**ACTIVITY**: Give back exactly the stretch of data below from the line holding "Viewport: 1000px width, 664px height." through the line holding "This screenshot has width=1288, height=952.", both ends included, and leave the remaining lines out.

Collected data
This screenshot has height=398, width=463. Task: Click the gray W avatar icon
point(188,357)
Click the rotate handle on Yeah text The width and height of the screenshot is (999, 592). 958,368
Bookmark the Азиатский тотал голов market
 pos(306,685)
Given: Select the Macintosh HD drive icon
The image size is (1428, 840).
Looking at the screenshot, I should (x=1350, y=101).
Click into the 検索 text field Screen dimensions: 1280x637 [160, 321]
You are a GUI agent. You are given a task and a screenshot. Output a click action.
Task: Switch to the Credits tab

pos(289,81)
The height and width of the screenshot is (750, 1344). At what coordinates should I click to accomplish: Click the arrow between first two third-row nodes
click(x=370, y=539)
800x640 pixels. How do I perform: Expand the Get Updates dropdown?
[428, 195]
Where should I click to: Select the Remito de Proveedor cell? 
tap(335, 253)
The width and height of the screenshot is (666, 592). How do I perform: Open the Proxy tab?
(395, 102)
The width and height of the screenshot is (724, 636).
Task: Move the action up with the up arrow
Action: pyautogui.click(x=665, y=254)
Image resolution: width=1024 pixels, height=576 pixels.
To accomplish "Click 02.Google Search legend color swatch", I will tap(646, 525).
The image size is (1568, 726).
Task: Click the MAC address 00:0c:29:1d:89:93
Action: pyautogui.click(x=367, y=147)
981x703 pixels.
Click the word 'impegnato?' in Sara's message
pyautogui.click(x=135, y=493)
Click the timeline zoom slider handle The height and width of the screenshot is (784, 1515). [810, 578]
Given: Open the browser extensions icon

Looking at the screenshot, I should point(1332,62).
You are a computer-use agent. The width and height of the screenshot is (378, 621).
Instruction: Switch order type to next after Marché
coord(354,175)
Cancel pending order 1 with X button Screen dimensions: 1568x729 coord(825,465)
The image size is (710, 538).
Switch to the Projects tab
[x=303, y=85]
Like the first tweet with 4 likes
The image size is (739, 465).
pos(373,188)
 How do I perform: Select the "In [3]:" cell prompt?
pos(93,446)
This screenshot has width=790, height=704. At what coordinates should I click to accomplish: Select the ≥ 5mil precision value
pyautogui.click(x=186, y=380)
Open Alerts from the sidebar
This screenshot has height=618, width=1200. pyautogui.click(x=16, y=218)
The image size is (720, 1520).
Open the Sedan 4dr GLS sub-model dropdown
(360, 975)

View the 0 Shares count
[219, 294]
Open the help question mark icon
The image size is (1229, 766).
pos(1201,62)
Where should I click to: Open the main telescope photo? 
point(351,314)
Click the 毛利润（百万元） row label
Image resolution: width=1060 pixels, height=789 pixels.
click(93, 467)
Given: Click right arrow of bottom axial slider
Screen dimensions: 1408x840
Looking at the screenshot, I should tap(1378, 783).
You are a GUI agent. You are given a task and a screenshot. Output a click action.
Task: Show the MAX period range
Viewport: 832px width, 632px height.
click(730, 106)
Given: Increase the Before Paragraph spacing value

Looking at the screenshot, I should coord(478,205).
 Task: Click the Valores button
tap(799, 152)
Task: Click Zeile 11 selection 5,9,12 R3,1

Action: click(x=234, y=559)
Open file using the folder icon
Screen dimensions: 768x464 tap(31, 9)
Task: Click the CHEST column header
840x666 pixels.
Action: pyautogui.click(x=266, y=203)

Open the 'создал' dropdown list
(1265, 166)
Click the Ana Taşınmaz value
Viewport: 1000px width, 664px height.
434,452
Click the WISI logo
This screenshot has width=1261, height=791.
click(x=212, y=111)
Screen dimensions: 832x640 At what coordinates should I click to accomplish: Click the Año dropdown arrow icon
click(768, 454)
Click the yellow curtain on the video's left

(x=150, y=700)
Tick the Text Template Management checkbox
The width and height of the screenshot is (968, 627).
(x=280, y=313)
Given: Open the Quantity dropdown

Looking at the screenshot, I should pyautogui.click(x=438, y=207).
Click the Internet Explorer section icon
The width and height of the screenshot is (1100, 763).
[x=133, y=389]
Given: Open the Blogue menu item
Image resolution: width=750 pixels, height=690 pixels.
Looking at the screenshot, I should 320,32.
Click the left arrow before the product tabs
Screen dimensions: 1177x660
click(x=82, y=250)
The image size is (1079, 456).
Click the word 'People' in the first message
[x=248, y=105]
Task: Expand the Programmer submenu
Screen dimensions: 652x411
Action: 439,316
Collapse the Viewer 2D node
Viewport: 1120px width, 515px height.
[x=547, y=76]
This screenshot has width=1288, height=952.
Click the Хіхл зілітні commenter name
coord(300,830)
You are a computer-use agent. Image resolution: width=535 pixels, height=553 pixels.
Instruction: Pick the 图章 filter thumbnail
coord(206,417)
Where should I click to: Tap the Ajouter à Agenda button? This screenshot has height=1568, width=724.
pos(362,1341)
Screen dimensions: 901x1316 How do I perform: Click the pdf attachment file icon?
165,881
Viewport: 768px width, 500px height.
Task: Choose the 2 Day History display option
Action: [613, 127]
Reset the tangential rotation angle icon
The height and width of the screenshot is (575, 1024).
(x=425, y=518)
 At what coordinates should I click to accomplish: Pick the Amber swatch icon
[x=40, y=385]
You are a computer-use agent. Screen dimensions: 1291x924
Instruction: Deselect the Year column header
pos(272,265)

**FINAL ANSWER**:
Viewport: 1000px width, 664px height.
434,452
Click the WISI logo
This screenshot has width=1261, height=791.
click(x=212, y=111)
Screen dimensions: 832x640 At what coordinates should I click to accomplish: Click the Año dropdown arrow icon
click(768, 454)
Click the yellow curtain on the video's left

(x=150, y=700)
Tick the Text Template Management checkbox
The width and height of the screenshot is (968, 627).
(x=280, y=313)
Given: Open the Quantity dropdown

Looking at the screenshot, I should pyautogui.click(x=438, y=207).
Click the Internet Explorer section icon
The width and height of the screenshot is (1100, 763).
[x=133, y=389]
Given: Open the Blogue menu item
Image resolution: width=750 pixels, height=690 pixels.
Looking at the screenshot, I should 320,32.
Click the left arrow before the product tabs
Screen dimensions: 1177x660
click(x=82, y=250)
The image size is (1079, 456).
Click the word 'People' in the first message
[x=248, y=105]
Task: Expand the Programmer submenu
Screen dimensions: 652x411
Action: 439,316
Collapse the Viewer 2D node
Viewport: 1120px width, 515px height.
[x=547, y=76]
This screenshot has width=1288, height=952.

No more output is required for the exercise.